- **TASK INSTRUCTIONS**
Set out every line of the items below as a JSON list of strings, one string per line, and leave out any blank lines.

- **EXTRACTED INFORMATION**
|---|
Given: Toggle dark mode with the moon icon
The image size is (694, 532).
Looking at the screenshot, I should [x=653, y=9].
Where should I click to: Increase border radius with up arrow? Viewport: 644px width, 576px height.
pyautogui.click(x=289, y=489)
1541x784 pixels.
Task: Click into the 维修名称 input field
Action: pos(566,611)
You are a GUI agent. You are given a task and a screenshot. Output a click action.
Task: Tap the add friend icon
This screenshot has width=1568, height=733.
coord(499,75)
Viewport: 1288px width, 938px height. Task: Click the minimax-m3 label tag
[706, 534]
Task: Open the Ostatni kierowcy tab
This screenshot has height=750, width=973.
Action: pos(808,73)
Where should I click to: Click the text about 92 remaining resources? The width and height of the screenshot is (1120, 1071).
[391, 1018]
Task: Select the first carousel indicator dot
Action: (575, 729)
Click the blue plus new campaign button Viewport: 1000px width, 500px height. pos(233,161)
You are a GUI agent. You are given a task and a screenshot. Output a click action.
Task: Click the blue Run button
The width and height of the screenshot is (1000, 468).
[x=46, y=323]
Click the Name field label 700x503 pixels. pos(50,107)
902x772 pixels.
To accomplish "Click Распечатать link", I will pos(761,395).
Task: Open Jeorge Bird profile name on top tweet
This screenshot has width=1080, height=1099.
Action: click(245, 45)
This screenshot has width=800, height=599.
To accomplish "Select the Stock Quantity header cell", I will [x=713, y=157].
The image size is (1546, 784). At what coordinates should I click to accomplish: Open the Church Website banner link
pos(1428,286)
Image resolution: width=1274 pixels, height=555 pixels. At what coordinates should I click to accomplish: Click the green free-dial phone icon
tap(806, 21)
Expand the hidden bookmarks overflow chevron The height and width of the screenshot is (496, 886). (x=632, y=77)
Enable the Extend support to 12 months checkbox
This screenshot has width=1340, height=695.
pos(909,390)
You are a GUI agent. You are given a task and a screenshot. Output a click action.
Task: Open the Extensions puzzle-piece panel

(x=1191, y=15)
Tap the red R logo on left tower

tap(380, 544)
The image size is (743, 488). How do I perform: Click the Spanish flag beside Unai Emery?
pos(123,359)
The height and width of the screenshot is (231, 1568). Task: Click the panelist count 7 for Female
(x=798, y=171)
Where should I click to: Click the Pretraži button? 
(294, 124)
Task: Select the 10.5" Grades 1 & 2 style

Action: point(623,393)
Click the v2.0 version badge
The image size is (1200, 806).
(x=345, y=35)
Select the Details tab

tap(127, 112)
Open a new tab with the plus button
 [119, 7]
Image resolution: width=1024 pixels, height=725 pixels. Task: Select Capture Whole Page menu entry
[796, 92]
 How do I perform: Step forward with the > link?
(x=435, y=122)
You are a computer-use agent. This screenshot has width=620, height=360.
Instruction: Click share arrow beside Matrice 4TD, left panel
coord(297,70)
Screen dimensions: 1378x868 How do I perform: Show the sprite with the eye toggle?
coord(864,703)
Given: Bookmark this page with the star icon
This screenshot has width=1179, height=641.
|---|
- **FINISHED EXERCISE**
[
  "Given: Toggle dark mode with the moon icon",
  "The image size is (694, 532).",
  "Looking at the screenshot, I should [x=653, y=9].",
  "Where should I click to: Increase border radius with up arrow? Viewport: 644px width, 576px height.",
  "pyautogui.click(x=289, y=489)",
  "1541x784 pixels.",
  "Task: Click into the 维修名称 input field",
  "Action: pos(566,611)",
  "You are a GUI agent. You are given a task and a screenshot. Output a click action.",
  "Task: Tap the add friend icon",
  "This screenshot has width=1568, height=733.",
  "coord(499,75)",
  "Viewport: 1288px width, 938px height. Task: Click the minimax-m3 label tag",
  "[706, 534]",
  "Task: Open the Ostatni kierowcy tab",
  "This screenshot has height=750, width=973.",
  "Action: pos(808,73)",
  "Where should I click to: Click the text about 92 remaining resources? The width and height of the screenshot is (1120, 1071).",
  "[391, 1018]",
  "Task: Select the first carousel indicator dot",
  "Action: (575, 729)",
  "Click the blue plus new campaign button Viewport: 1000px width, 500px height. pos(233,161)",
  "You are a GUI agent. You are given a task and a screenshot. Output a click action.",
  "Task: Click the blue Run button",
  "The width and height of the screenshot is (1000, 468).",
  "[x=46, y=323]",
  "Click the Name field label 700x503 pixels. pos(50,107)",
  "902x772 pixels.",
  "To accomplish \"Click Распечатать link\", I will pos(761,395).",
  "Task: Open Jeorge Bird profile name on top tweet",
  "This screenshot has width=1080, height=1099.",
  "Action: click(245, 45)",
  "This screenshot has width=800, height=599.",
  "To accomplish \"Select the Stock Quantity header cell\", I will [x=713, y=157].",
  "The image size is (1546, 784). At what coordinates should I click to accomplish: Open the Church Website banner link",
  "pos(1428,286)",
  "Image resolution: width=1274 pixels, height=555 pixels. At what coordinates should I click to accomplish: Click the green free-dial phone icon",
  "tap(806, 21)",
  "Expand the hidden bookmarks overflow chevron The height and width of the screenshot is (496, 886). (x=632, y=77)",
  "Enable the Extend support to 12 months checkbox",
  "This screenshot has width=1340, height=695.",
  "pos(909,390)",
  "You are a GUI agent. You are given a task and a screenshot. Output a click action.",
  "Task: Open the Extensions puzzle-piece panel",
  "(x=1191, y=15)",
  "Tap the red R logo on left tower",
  "tap(380, 544)",
  "The image size is (743, 488). How do I perform: Click the Spanish flag beside Unai Emery?",
  "pos(123,359)",
  "The height and width of the screenshot is (231, 1568). Task: Click the panelist count 7 for Female",
  "(x=798, y=171)",
  "Where should I click to: Click the Pretraži button? ",
  "(294, 124)",
  "Task: Select the 10.5\" Grades 1 & 2 style",
  "Action: point(623,393)",
  "Click the v2.0 version badge",
  "The image size is (1200, 806).",
  "(x=345, y=35)",
  "Select the Details tab",
  "tap(127, 112)",
  "Open a new tab with the plus button",
  " [119, 7]",
  "Image resolution: width=1024 pixels, height=725 pixels. Task: Select Capture Whole Page menu entry",
  "[796, 92]",
  " How do I perform: Step forward with the > link?",
  "(x=435, y=122)",
  "You are a computer-use agent. This screenshot has width=620, height=360.",
  "Instruction: Click share arrow beside Matrice 4TD, left panel",
  "coord(297,70)",
  "Screen dimensions: 1378x868 How do I perform: Show the sprite with the eye toggle?",
  "coord(864,703)",
  "Given: Bookmark this page with the star icon",
  "This screenshot has width=1179, height=641."
]